Items listed in a dataset:
# # # # # # #

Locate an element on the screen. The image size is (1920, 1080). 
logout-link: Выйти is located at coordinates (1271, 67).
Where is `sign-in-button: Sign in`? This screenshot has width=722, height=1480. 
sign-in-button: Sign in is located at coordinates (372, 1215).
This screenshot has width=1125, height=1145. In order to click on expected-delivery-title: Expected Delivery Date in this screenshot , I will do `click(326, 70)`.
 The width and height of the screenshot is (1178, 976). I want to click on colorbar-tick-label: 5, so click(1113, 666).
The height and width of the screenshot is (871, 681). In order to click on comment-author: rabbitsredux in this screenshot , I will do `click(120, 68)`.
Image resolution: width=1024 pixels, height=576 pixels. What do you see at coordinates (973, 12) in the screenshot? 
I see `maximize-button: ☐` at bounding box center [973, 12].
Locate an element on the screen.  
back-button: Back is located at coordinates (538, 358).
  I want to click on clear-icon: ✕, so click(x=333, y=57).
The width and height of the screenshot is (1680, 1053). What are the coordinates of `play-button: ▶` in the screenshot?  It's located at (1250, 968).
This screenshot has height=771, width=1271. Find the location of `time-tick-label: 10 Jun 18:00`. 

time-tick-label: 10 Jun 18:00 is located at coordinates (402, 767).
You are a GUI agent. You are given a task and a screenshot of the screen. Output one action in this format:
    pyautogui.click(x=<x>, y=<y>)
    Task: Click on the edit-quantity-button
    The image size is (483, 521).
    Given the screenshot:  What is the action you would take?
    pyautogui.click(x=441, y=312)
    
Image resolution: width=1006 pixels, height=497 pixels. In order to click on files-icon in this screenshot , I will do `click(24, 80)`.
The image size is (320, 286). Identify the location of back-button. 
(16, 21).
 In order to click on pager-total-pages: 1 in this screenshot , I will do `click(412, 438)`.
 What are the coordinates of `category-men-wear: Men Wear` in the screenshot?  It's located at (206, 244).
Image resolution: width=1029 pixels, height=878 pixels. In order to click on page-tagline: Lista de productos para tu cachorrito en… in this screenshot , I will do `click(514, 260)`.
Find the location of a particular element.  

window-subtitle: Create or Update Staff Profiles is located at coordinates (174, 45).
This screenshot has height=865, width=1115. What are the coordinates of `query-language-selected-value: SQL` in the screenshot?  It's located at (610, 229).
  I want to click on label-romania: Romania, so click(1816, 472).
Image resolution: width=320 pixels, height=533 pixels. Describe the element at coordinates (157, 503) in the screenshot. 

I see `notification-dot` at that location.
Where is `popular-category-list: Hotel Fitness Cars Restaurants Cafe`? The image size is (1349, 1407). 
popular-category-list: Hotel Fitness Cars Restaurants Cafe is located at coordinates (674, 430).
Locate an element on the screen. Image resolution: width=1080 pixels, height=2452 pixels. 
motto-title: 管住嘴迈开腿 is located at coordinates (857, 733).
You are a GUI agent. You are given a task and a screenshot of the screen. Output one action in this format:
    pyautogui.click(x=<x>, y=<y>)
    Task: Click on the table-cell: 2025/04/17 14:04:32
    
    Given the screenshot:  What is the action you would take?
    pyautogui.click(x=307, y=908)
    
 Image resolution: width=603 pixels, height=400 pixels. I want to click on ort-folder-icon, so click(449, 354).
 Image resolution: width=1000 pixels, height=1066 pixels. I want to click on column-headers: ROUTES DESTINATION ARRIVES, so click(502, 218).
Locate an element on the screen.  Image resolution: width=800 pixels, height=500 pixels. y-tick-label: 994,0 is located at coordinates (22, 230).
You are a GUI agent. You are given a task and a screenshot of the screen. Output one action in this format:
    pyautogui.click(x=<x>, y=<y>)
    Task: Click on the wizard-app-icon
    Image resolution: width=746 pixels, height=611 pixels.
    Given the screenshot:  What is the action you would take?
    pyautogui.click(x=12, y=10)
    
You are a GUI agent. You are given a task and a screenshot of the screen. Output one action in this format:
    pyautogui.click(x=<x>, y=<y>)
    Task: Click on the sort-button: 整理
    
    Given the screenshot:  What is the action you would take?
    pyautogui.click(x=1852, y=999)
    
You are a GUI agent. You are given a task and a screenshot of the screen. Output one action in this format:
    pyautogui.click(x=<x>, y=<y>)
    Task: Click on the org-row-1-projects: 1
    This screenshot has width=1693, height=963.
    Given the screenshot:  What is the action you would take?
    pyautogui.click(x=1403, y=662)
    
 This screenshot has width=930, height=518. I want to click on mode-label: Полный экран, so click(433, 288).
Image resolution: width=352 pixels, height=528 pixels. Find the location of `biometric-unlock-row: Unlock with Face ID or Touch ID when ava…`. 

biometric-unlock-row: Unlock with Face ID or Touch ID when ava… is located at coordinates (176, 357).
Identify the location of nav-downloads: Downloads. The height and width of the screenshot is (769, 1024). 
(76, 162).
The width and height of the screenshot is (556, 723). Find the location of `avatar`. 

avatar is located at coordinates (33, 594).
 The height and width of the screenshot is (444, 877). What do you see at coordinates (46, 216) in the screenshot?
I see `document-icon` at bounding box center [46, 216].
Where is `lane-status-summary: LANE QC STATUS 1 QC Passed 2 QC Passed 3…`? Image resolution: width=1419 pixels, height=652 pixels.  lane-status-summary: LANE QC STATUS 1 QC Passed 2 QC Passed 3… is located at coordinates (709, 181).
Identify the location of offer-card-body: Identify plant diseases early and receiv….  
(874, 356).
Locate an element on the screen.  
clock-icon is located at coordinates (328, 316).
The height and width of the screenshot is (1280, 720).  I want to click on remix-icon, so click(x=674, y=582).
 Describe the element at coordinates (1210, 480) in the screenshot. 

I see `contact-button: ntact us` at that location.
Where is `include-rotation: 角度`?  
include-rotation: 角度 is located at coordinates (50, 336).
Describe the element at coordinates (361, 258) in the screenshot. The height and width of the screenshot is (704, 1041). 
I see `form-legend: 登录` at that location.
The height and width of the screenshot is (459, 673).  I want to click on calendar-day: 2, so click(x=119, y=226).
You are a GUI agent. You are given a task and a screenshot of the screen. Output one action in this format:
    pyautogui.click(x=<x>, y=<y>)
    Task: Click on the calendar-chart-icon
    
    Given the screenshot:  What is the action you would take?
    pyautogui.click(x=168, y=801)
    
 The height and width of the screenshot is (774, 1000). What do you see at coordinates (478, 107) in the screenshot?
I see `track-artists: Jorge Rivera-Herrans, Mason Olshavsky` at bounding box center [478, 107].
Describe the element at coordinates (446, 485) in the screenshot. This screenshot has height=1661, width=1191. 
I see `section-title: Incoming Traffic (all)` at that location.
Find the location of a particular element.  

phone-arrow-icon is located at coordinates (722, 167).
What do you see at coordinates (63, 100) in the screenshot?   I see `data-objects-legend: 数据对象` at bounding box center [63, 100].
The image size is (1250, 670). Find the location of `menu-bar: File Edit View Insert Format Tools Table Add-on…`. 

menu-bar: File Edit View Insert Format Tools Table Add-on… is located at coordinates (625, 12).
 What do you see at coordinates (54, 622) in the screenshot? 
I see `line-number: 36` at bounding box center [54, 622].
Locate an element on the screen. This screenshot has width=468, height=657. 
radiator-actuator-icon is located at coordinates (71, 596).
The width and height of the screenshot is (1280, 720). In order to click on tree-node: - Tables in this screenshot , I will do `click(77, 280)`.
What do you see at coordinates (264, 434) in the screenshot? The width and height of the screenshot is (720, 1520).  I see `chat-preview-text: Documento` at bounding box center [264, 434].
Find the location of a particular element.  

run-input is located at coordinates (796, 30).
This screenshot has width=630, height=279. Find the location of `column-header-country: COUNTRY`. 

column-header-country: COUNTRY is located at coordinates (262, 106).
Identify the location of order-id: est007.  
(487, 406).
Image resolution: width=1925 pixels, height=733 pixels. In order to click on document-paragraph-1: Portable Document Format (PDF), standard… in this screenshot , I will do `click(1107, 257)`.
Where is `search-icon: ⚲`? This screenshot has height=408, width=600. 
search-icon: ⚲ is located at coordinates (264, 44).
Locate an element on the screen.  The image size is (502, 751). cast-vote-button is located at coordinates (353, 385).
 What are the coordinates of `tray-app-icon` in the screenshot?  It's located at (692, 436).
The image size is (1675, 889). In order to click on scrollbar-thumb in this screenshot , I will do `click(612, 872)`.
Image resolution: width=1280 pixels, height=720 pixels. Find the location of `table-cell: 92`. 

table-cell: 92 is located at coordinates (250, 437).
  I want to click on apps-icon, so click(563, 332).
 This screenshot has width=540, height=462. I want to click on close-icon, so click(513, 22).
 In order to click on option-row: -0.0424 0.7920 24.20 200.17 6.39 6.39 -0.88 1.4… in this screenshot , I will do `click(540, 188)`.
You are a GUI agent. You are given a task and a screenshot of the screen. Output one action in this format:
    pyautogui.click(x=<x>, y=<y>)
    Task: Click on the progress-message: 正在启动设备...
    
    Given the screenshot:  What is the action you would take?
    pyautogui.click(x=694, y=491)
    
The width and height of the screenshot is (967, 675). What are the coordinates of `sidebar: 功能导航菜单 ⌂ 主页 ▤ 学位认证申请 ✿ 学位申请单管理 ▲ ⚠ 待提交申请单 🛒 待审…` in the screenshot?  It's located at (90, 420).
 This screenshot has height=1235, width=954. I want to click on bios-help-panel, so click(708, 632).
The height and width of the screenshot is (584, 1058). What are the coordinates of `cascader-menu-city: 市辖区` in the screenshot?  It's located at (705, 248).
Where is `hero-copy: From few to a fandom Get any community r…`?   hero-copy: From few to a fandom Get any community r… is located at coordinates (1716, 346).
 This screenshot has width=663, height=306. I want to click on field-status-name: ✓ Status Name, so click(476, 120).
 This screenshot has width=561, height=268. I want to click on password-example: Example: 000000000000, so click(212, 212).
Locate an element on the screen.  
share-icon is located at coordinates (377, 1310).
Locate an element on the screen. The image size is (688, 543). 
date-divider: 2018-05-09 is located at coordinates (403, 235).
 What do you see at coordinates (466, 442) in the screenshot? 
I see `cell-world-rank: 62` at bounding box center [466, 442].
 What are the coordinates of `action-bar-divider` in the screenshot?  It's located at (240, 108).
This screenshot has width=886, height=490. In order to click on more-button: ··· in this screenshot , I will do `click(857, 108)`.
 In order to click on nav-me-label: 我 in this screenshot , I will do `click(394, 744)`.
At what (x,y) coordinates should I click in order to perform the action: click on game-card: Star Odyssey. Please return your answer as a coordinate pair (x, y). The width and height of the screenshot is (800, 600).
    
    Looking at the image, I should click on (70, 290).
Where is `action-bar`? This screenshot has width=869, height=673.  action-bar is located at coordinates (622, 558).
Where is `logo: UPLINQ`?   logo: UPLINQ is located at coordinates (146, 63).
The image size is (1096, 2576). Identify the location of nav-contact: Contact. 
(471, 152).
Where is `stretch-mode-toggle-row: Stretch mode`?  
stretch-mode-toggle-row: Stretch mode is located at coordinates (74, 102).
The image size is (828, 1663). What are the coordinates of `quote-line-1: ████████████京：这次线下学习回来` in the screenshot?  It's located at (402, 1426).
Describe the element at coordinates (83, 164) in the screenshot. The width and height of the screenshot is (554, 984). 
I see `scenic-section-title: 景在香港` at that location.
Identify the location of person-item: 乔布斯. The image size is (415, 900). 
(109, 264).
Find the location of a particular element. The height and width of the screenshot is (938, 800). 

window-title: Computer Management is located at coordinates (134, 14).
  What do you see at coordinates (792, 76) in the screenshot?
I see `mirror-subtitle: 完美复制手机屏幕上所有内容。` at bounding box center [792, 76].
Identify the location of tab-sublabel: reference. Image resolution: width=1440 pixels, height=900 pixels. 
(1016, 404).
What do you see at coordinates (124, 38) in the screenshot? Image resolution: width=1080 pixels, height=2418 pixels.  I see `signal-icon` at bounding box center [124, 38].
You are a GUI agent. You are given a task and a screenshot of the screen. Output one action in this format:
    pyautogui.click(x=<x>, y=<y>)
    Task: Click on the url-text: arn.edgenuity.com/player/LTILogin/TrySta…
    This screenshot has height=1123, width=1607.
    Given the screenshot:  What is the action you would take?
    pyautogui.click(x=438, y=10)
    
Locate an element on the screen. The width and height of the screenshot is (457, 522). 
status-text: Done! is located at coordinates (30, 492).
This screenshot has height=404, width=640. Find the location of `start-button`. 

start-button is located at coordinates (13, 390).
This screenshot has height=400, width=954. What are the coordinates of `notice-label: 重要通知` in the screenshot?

# # # # # # #

### WHAT YOU HAVE TO DO
Find every line above that has the word "column" in it, and copy each of those lines in full.

### YOUR SOLUTION
 Image resolution: width=1000 pixels, height=1066 pixels. I want to click on column-headers: ROUTES DESTINATION ARRIVES, so click(502, 218).
This screenshot has width=630, height=279. Find the location of `column-header-country: COUNTRY`. 
column-header-country: COUNTRY is located at coordinates (262, 106).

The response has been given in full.